SLAY IN YOUR LANE: THE BLACK GIRL BIBLE, BY YOMI ADEGOKE AND ELIZABETH UVIEBINENÉ, IS OUT NOW!

The wait is finally over as Yomi Adegoke and Elizabeth Uviebinené’s highly anticipated inspirational guide to life for young black women, SLAY IN YOUR LANE, is out today in hardback from Fourth Estate. Celebrating the achievements of black British women, SLAY IN YOUR LANE encourages readers to make lemonade out of lemons and find success in their careers, relationships, and in their lives.

In the run-up to publication, SLAY IN YOUR LANE, has been included in multiple best of lists, including The Observer’s ‘18 for 2018’, Elle’s ‘12 addictive books you have to read to get through in 2018’, Metro’s ‘best new books  in 2018’ and the BBC’s ‘hotly anticipated debut authors for 2018’. Mostly Lit’s Clarissa Pabi called it ‘a book I can genuinely say I've been waiting for’, and The Bookseller praise it as ‘a valuable framework to help navigate the murky world of working – and existing – while black and female’.

“Black women today are well past making waves we’re currently creating something of a tsunami. Women who look like us, grew up in similar places to us, talk like us, are shaping almost every sector of society.” 

From education to work to dating, this inspirational, honest and provocative book recognises and celebrates the strides black women have already made, while providing practical advice for those who want to do the same and forge a better, visible future.
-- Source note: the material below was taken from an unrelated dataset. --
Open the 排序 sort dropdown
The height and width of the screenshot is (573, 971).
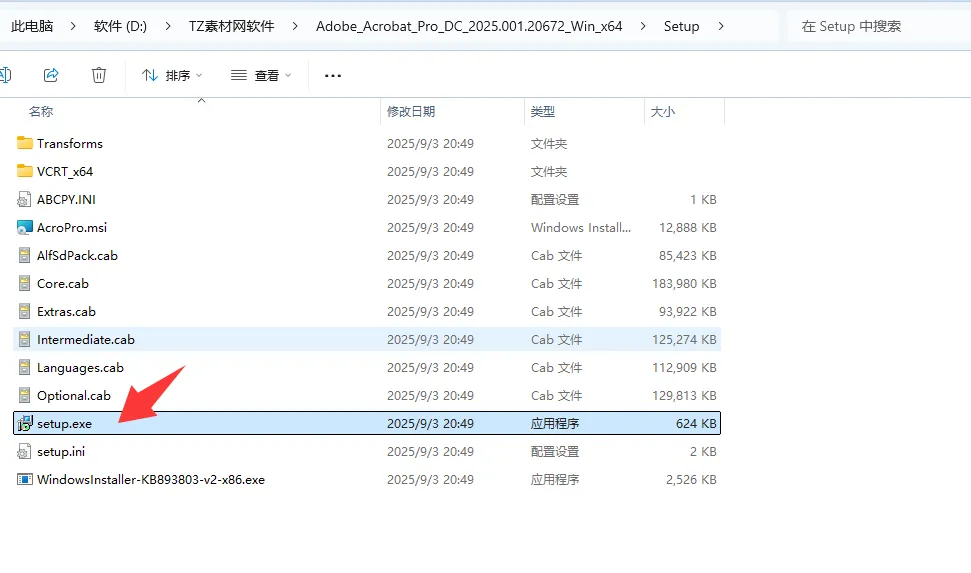pyautogui.click(x=172, y=76)
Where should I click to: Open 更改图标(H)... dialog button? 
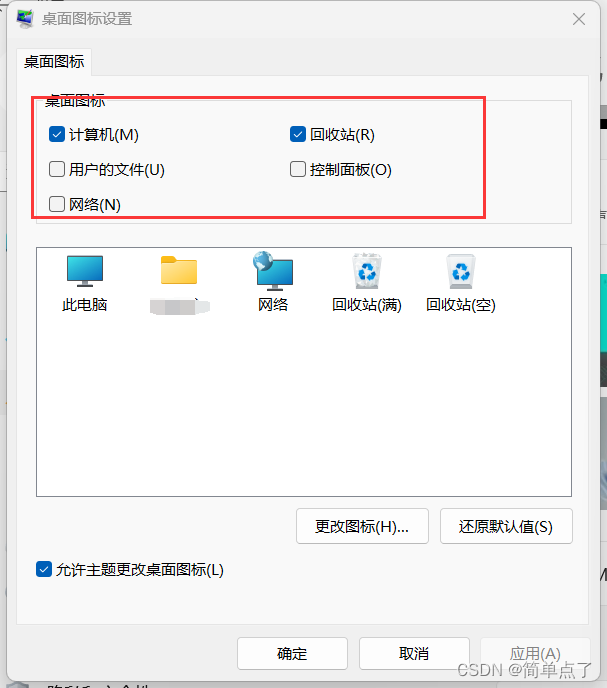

Illustrated with stories from best friends Elizabeth Uviebinené and Yomi Adegoke’s own lives, and using interviews with dozens of the most successful black women in Britain including BAFTA Award-winning director Amma Asante, British Vogue publisher Vanessa Kingori and Olympic gold medallist Denise Lewis, SLAY IN YOUR LANE is essential reading for a generation of black women inspired to find success in every area of their lives.

SLAY IN YOUR LANE will be Book of the Week next week (starting 9th July), on BBC Radio 4. You can read an interview with Yomi and Elizabeth and an extract from the book in The Times, here, and in The Observer, here.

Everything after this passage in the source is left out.